Engine testing with 100% Sustainable Aviation Fuel (SAF), or unblended SAF, at GE Aerospace’s Peebles Test Operation in 2022

In 2022, the number of air travelers worldwide rebounded by 47% over the previous year, and in 2023 the U.N. projects that it will return to pre-pandemic levels, if not higher. As the industry strives to reduce its carbon footprint, the U.S. government has stepped in to help accelerate the process by encouraging the continued development of one piece of the puzzle: sustainable aviation fuel (SAF). In September 2021, the departments of Energy, Agriculture, and Transportation announced the SAF Grand Challenge to reduce the cost of SAF, enhance its sustainability, and expand its production, and last fall those agencies revealed the SAF Grand Challenge Roadmap to scale up SAF production and new technologies. The Challenge set a target of 3 billion gallons of SAF to be produced in the U.S. by 2030 and 35 billion gallons by 2050, which could cover the projected U.S. jet fuel demand. Gurhan Andac, engineering technical leader for aviation fuels and additives at GE Aerospace, says that while we’re far from that target now, there are already concrete agreements in place that project out to almost 1.5 billion gallons by 2030, and there will be more agreements in place soon.

GE Aerospace holds an important place in these efforts, through its work on technology readiness involving GE engines, involvement in SAF qualification, R&D on the feedstocks and technology pathways for producing SAF, and outreach to airlines, among others.
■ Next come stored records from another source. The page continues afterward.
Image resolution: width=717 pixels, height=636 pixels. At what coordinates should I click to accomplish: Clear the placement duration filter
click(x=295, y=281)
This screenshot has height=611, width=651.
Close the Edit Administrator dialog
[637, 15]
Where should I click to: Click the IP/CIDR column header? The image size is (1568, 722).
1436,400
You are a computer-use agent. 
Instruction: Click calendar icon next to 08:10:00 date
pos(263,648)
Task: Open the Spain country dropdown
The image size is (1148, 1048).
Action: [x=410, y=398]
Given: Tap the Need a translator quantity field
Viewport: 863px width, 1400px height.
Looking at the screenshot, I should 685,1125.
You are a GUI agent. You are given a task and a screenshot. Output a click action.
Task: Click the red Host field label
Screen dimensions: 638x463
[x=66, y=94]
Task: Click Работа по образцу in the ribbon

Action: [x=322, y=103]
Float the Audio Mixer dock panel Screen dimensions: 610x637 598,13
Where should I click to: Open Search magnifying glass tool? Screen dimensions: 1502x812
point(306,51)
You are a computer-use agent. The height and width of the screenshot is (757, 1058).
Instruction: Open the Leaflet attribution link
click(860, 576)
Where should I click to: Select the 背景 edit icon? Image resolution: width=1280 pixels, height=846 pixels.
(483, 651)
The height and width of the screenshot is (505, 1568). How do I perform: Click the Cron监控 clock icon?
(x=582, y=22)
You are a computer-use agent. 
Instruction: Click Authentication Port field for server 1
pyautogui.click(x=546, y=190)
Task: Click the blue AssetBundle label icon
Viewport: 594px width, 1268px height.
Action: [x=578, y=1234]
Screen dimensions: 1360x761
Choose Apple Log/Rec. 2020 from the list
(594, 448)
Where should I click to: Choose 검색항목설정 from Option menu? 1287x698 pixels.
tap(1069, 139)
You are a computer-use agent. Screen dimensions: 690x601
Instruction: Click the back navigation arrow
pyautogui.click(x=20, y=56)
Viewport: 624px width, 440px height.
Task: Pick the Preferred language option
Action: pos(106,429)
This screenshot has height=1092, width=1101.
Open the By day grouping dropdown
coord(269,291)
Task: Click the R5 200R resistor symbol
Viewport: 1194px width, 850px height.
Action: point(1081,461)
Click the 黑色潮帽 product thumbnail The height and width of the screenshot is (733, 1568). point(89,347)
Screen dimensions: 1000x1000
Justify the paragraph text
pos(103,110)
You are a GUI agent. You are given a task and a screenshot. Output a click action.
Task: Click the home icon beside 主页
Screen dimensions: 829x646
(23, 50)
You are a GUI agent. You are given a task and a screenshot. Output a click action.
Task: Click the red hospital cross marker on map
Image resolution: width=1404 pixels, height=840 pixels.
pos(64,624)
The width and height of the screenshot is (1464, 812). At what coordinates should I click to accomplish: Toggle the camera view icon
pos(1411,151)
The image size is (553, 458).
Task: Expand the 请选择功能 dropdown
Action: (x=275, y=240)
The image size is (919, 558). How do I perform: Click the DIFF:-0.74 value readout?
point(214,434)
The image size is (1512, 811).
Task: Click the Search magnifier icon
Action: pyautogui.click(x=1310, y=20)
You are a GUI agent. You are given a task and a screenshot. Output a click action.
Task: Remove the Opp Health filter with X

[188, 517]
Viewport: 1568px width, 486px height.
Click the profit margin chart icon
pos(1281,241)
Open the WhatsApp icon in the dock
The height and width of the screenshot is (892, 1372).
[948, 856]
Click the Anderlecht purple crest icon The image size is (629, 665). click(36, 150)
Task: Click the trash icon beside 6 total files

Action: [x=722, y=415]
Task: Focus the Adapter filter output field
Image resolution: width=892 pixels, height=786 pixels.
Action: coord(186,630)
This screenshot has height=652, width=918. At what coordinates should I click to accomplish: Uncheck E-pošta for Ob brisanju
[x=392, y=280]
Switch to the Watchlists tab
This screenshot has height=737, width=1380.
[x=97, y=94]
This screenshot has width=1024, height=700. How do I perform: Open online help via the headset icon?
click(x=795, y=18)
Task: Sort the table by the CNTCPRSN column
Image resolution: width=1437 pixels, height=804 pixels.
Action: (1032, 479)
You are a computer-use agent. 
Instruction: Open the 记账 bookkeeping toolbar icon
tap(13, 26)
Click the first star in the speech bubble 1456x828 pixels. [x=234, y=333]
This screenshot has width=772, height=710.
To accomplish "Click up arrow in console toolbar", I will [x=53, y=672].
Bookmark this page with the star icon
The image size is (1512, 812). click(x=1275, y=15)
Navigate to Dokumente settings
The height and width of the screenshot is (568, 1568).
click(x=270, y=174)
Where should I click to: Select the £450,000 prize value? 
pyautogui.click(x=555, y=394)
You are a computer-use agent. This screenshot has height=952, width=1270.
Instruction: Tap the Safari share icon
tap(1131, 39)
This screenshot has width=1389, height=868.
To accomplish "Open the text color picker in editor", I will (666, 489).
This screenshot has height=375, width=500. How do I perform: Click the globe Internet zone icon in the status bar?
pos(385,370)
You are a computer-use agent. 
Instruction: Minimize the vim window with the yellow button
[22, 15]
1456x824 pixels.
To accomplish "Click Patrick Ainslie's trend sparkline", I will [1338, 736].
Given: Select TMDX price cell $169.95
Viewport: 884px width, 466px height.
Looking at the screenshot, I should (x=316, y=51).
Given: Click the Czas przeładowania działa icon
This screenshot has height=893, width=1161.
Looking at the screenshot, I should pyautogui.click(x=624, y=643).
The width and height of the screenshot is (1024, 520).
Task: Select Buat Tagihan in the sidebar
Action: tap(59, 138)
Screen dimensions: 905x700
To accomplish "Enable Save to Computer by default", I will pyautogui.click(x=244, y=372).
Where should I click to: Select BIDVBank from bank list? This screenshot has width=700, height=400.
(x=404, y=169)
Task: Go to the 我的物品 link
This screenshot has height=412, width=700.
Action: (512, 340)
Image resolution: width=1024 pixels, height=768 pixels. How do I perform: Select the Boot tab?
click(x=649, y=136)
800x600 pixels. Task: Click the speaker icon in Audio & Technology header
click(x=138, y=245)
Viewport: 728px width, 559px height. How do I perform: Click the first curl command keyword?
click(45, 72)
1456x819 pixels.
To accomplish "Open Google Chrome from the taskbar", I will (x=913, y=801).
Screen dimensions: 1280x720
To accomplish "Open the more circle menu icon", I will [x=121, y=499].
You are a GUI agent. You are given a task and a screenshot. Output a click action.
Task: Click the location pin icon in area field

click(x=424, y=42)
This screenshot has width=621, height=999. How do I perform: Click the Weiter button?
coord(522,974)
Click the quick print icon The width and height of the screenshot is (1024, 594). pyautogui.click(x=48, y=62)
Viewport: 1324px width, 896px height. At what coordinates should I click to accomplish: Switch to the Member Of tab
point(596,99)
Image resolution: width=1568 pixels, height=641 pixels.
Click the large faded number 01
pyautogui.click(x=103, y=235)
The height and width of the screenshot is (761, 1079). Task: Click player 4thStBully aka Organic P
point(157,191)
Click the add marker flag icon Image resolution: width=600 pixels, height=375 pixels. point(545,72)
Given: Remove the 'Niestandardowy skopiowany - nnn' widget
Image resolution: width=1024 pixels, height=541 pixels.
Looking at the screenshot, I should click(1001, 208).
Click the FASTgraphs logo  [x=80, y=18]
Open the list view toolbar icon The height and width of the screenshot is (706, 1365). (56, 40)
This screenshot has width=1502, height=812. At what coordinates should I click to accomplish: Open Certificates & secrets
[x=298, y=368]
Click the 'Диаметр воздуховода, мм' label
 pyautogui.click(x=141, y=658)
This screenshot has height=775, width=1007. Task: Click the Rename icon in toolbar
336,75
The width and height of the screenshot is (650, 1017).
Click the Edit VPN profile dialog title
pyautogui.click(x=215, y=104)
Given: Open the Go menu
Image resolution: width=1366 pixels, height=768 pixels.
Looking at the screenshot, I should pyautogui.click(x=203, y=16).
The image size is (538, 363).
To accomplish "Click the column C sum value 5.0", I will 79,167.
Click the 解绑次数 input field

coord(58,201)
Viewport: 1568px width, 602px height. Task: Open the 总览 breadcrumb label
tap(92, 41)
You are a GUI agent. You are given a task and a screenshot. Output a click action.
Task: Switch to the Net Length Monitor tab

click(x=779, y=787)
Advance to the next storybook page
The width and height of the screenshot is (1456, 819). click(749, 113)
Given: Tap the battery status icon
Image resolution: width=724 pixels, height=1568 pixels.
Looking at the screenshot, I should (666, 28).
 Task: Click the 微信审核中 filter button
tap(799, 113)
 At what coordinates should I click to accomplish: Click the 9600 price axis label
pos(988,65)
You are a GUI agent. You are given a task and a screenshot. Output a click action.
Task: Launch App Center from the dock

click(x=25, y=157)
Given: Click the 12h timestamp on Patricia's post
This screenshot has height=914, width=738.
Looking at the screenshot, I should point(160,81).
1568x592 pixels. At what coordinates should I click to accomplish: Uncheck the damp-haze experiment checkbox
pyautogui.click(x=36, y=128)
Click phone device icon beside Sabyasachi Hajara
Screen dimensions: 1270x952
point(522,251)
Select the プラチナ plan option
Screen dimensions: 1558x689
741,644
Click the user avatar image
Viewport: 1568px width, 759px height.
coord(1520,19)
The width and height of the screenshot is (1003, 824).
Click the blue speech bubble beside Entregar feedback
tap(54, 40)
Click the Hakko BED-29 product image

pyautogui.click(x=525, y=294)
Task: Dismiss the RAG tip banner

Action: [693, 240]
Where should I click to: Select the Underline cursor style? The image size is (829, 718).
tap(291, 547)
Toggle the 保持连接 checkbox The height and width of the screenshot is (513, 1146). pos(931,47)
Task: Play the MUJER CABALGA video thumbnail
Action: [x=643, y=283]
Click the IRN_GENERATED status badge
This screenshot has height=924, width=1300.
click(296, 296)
To learn more about them and take the pulse of the state of SAF today, we visited with Andac and Joanne Morello, sustainable aviation fuels analyst at GE Aerospace’s Advanced Research Center.

Q: Gurhan, what has GE Aerospace been working on in recent years?

Gurhan Andac: So much is happening in the SAF space with our involvement here at GE Aerospace. We continue to lead first of all in standardization and qualification of SAF; historically, we’ve been involved in that strongly and we continue to do so. I’ve assumed the chair position for the ASTM International committee, which owns and maintains the industry’s only synthetic aviation turbine fuel specification, and oversees the qualifications of SAF pathways. I also chair the ASTM Task Force, standardizing unblended 100% SAF.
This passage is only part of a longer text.